I acknowledge this graphic from the Net
In this 135th Verse and 109th dharana in Vigyana Bhairava Tantra, Shiva says:
Neither bondage nor liberation is for me
These intellectual reflections, as sun in water, cause fears in cowards
Go beyond into the Shiva space
Two references come to mind while meditating on this verse of Shiva. The first is from Yoga Sutra, where Patanjali says in the second sutra about Yoga being the cessation of mind movements. The second is Shankara’s Atma Shatakam, where in the last verse he talks about going beyond bondage and liberation, in almost the same words as Shiva.
The reflections Shiva refers to are the movements of the mind in the form of thoughts, feelings and emotions. The two primal emotions we experience are desire and fear, and the most powerful of these concern life and death. No one wants to die, as Yudhishtra says in the Yaksha Prasna episode of Mahabharata. We would rather stay in the bondage of life’s problems than die. Even those who accept death look at it from a point of escaping the cycle of life and death as the final liberation. This is what even gnanis, even seekers of spiritual wisdom seek.
It is the rare gnani, like Shankara, who says, ‘I seek neither the bondage of life nor liberation from this bondage, I am the ultimate embodiment of Sat Chit Ananda, Truth Consciousness Bliss, I am Shiva’. Shankara echoes Shiva in the true spirit of non duality, advaita. I am neither this nor that, I am not the mind or body, I am beyond all that these perishable matter stand for.

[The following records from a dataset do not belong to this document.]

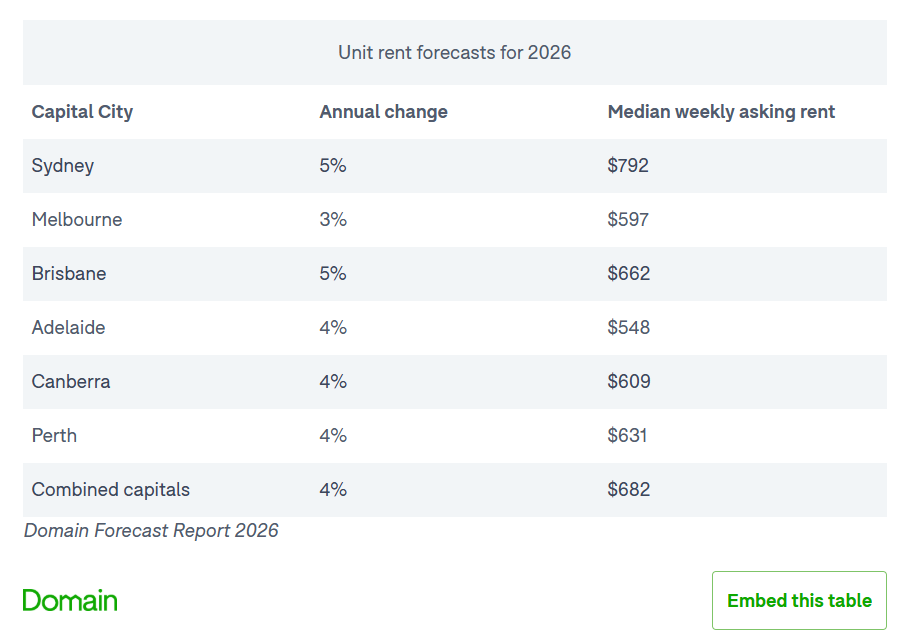The width and height of the screenshot is (905, 642).
Task: Click the Capital City column header
Action: (82, 112)
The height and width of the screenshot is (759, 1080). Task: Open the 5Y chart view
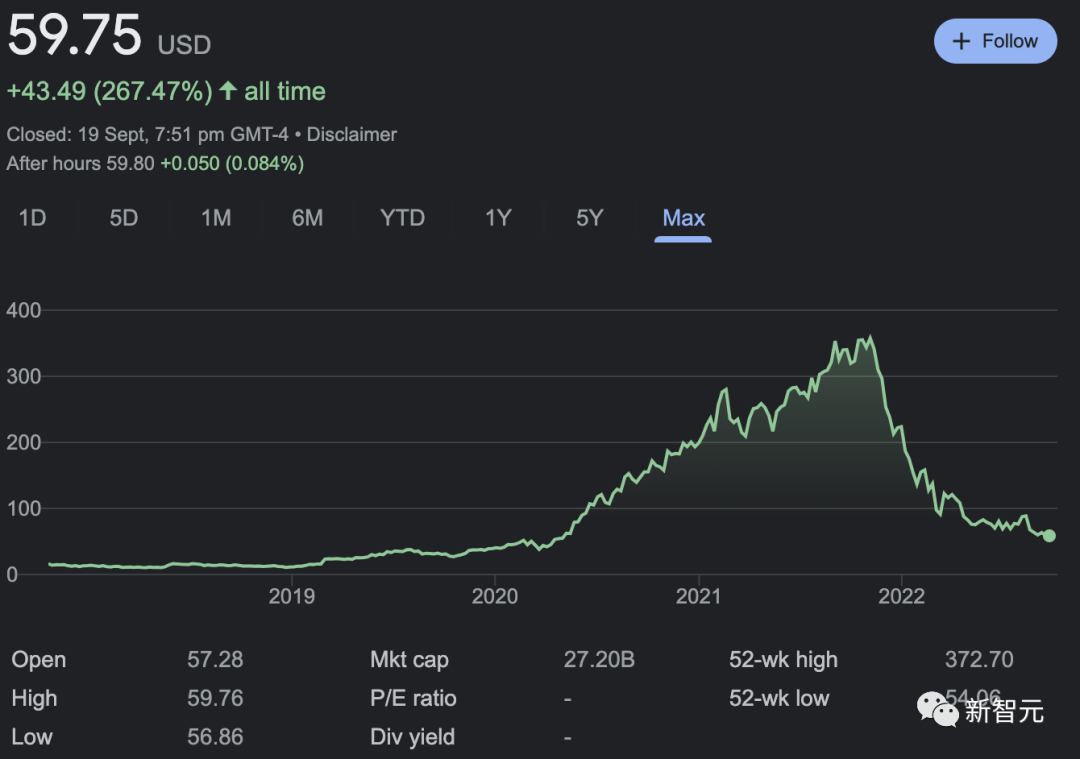(x=590, y=218)
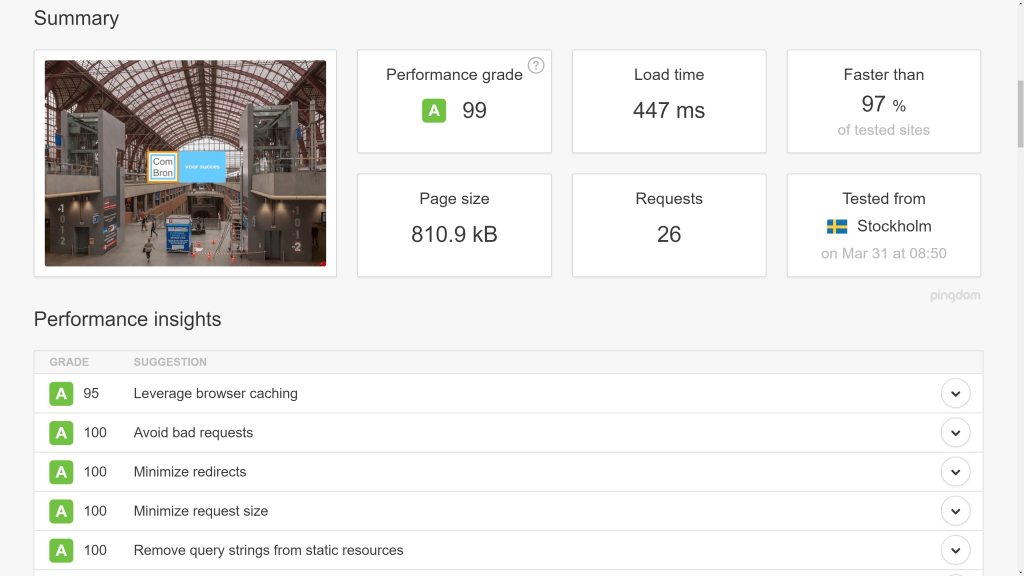Click the green A grade badge beside 99
Screen dimensions: 1024x576
point(434,110)
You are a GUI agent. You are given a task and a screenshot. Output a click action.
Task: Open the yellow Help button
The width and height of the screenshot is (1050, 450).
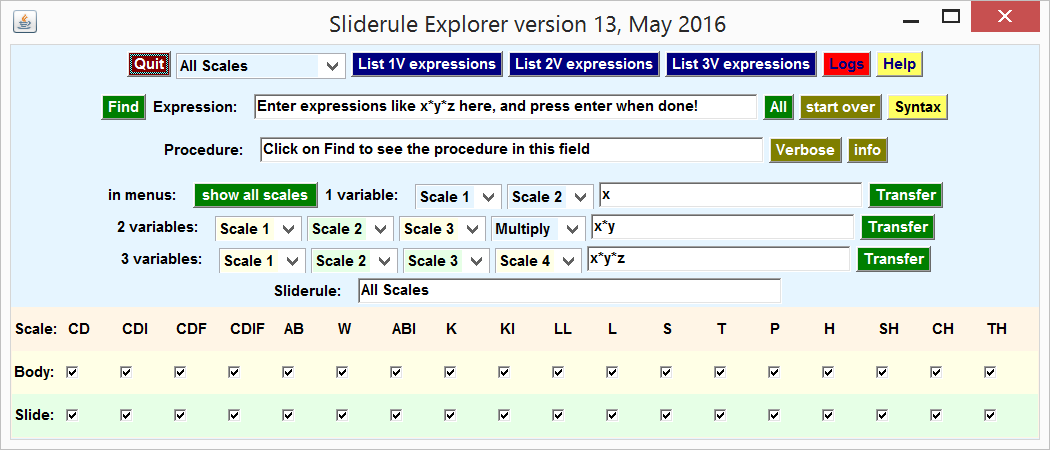pyautogui.click(x=899, y=65)
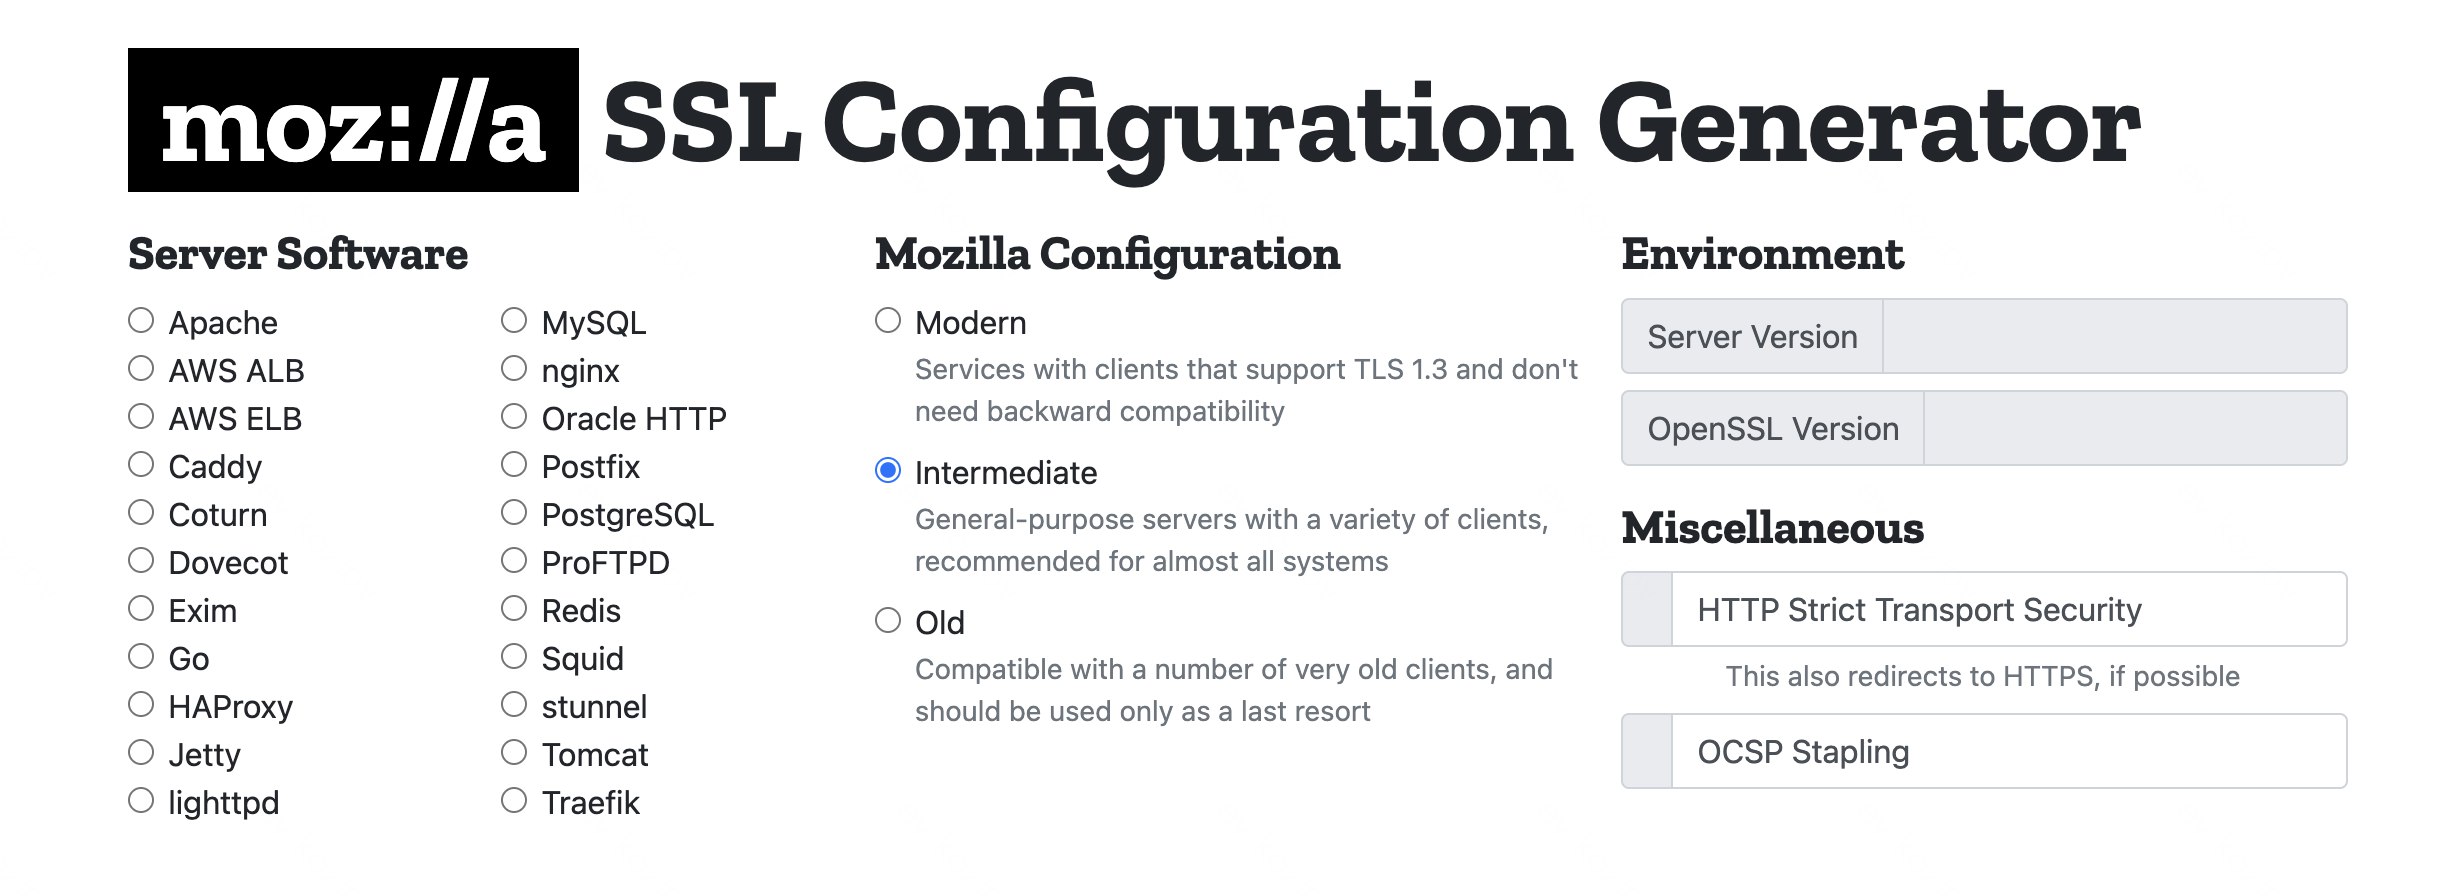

This cessation of mind movement, to good or to evil, to right or to wrong, to bondage or liberation, is what Yoga seeks and attains in the ultimate eighth state of samadhi, by disengaging from all outcomes. Krishna paraphrases Shiva when he feels us to surrender all outcome of action to him. The surrender of outcome is the state of samatva, equanimity, and is achieved through samyama , the last three stages of yoga.
In our scriptures, from Rig Veda to Mundaka Upanishad, there are references to our inner self. Two words are used to describe the inner self. One is called jiva, the inner living being, and the other atman, the inner Self as the reflection of the Cosmic Truth. Mundaka Upanishad talks about two birds in a tree, one a golden bird perched on a higher branch, and another, smaller bird, perched on a lower one. Interpreting these verses, Rabindranath Tagore says:
“In the Upanishad it is said that there are two birds sitting on the same tree in different boughs, one of which feeds and the other looks on. This is an image of mutual relationship of the infinite being and the finite self. The delight of the bird which looks on is great, for it is pure and free delight. There are both of these birds in man himself, the objective one with its business of life, the subjective one with its disinterested joy of vision.”
When we are engaged in life and life’s issues, we are in the clutch of ego and conditioning. We are attached and sorrow results. When we realize we are the Creation itself, no different, we become indifferent to what happens around us. We go through the motions in disengagement. There is no bondage to fears and desires, even that of being free of these emotions. We reach the non dual Shiva state.